こういう社会の波にもまれながら、ただの平社員の私が最近感じるのは「基礎研究的思考の薄れ」なのです。
交通手段もITも医療も、そういつまでも革新的なアイデアを与えてくれるわけではありません。
こうした発展にいたるには、様々な基礎研究が土台に引かれているのです。
しかし、昨今、世の中はつけ焼き刃的な短気流行にどんどん飛びつく消耗戦や、その場しのぎのいかにも好感の持てそうな名前の政策を駆使することに慣れ、競争が激しくなっているように見えるのです。
勉強に関しても最近では、大学って本当に行く必要あるの?なんていう声さえもあがっています。
こういう新しい活気と着想ももちろん社会にとっては大事なのかもしれませんが、この流れに飲まれて基礎研究的な考えを疎かにしていくのは危険だと思うのです。

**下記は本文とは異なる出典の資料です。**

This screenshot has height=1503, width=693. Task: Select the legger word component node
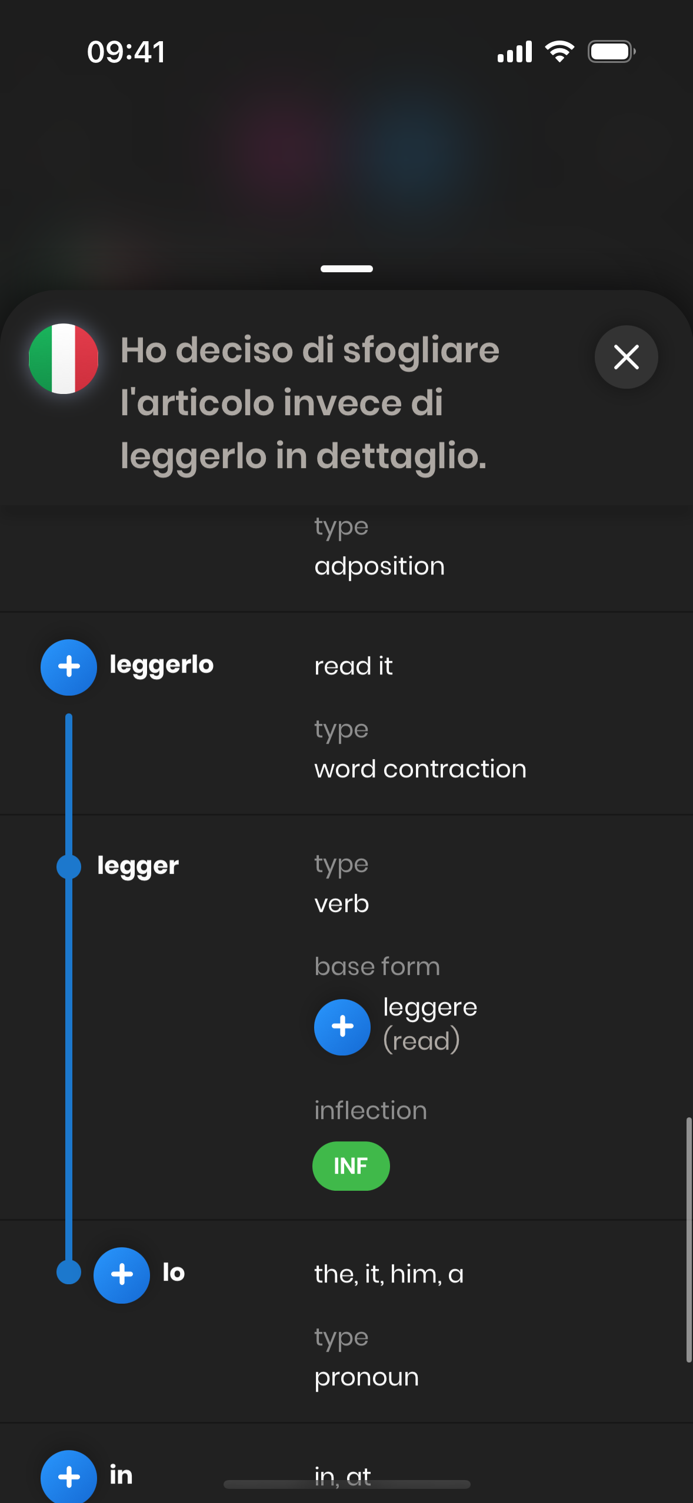pos(138,867)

「基礎研究的な考え」と連呼してますが、これは、目先の目標だけでなく、長期的な目標に向かって地道に頑張るという意味で使っています。土台作りのためには、たまには大きな失敗も繰り返しながら、自分にとっては数10年、社会にとっては数100年後に成果が出るような仕事にも時には取り組んでいくことが必要だということです。
最も身近な例は受験です。ここ最近は、みんなが受けるから、受けるのが当たり前のような感じになってきています。大人になると仕事の忙しさで忘れてしまいますが、受験のように長期間にわたり短期的な自分や社会の利益とは関係なく土台作りをするというのはなかなか覚悟のいる事だと思います。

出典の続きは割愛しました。